News Not Fit To Print?

Call me an old timer, but I still enjoy reading thew newspaper. The paper kind. With ink that often smudges your fingertips. And draws you in with a pen (boldly, of course) to complete the crossword puzzle and Sudoku.

Unfortunately, much of the rest of the country simply does not see it that way.

NewspaperWhile current year statistics are not yet available, the news from 2006 was hardly fit to print. Both Sunday and daily circulation were down significantly, reflecting a continued death spiral for this tradition-laden bastion of the fourth estate. Daily circulation is at about 54 million, with Sunday about 1 million higher.

Hey, I guess if you’re only going to read the paper once a week, make it Sunday when they print the color Comics.

Of perhaps even greater interest, though, is that the average age of a newspaper reader is 55, while the average online newspaper reader is 42…and increased by five from 2000 to 2005. I am not surprised about the 55ers being the mainstay of the print edition, but I am surprised about the online readers becoming decidely middle aged.

The online version of the daily paper was intended primarily for those in the 25-34 bracket, but they are simply not being attracted by either paper or online versions.

Where, then, are younger adults receiving their news?
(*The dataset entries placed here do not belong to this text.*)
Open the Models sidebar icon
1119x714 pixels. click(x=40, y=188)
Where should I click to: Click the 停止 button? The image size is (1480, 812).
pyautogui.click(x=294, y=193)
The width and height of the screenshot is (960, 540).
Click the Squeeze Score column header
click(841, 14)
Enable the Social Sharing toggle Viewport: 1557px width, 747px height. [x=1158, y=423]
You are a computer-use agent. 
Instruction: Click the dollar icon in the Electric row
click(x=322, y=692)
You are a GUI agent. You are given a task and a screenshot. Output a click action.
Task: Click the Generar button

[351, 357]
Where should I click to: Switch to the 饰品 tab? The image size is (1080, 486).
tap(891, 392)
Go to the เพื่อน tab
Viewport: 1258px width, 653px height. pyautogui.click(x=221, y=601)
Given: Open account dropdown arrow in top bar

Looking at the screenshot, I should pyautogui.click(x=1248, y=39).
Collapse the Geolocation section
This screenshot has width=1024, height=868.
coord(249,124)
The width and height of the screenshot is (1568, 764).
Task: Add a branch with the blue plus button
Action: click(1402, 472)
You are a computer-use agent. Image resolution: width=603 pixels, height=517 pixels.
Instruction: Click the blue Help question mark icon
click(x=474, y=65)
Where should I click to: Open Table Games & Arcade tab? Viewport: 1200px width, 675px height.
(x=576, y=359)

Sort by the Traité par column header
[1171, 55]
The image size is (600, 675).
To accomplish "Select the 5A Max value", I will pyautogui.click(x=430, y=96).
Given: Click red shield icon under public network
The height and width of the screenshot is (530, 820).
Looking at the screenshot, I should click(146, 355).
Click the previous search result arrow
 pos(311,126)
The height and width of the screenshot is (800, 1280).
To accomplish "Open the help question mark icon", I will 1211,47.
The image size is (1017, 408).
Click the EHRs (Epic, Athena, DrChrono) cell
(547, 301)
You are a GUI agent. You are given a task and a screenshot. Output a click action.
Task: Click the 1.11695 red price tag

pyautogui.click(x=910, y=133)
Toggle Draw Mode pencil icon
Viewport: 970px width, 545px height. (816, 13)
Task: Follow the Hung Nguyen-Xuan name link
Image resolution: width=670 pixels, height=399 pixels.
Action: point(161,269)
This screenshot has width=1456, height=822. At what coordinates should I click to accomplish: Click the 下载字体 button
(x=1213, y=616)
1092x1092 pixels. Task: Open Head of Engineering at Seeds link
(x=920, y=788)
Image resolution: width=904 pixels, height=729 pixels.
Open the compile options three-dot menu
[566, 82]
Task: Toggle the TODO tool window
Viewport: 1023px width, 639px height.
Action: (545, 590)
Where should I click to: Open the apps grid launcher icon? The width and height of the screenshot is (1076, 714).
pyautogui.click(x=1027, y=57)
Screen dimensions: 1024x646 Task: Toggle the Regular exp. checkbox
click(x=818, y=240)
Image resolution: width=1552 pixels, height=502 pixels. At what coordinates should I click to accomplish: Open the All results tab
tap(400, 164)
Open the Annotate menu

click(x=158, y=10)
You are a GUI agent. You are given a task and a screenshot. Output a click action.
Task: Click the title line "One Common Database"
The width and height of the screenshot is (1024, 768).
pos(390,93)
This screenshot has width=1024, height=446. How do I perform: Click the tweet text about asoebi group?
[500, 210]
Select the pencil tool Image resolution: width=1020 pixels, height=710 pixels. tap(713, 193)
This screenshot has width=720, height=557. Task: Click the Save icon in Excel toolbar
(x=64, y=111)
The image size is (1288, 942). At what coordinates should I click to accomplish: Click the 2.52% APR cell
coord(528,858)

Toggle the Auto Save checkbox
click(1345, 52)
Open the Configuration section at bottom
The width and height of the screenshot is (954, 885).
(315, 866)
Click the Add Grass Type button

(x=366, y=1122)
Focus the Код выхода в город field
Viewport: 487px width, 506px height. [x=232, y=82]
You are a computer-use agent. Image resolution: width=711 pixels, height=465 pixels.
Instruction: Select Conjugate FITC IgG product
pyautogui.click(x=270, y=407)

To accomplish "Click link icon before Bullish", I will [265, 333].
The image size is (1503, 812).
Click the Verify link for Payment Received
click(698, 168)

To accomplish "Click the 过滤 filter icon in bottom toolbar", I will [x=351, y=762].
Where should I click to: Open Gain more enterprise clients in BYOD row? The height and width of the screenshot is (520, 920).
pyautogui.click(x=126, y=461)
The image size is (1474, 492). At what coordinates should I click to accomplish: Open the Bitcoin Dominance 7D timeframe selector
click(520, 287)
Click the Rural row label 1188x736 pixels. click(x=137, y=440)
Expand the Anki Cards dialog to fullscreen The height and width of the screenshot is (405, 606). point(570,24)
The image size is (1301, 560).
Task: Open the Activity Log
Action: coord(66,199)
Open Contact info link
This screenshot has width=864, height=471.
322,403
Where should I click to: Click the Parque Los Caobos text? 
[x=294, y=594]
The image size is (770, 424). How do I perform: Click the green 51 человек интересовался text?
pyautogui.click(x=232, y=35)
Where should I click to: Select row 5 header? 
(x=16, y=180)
If they get any at all, it will either be from cable news providers, or online sites like Digg, Reddit, and Netscape.

And if you have been to any of those three sites, you already know they are really just popularity contests for news items, pure Web 2.0 applications that allow users to interact and share their news “favorites” with the world.

Which would be kind of like being able to email or Phone CNN, MSNBC, and Fox News to tell them what you thought they should put on TV tonight.

While I do not fashion myself a crusty old curmudgeon, I see a huge paradigm shift at play here. While newspapers in the major cities probably will not go out of business in the foreseeable future, times will be tougher for them. They will likely continue to push resources into their online version, hoping that younger people will eventually become avid users (all for free, of course).

I cut my teeth on newspapers, honing my reading skills at an early age. Although I will not stand in the way of change, I do hope that emerging generations find some source for reading and news acquisition.

Maybe all that ink on my fingertips wasn’t good for my skin anyway.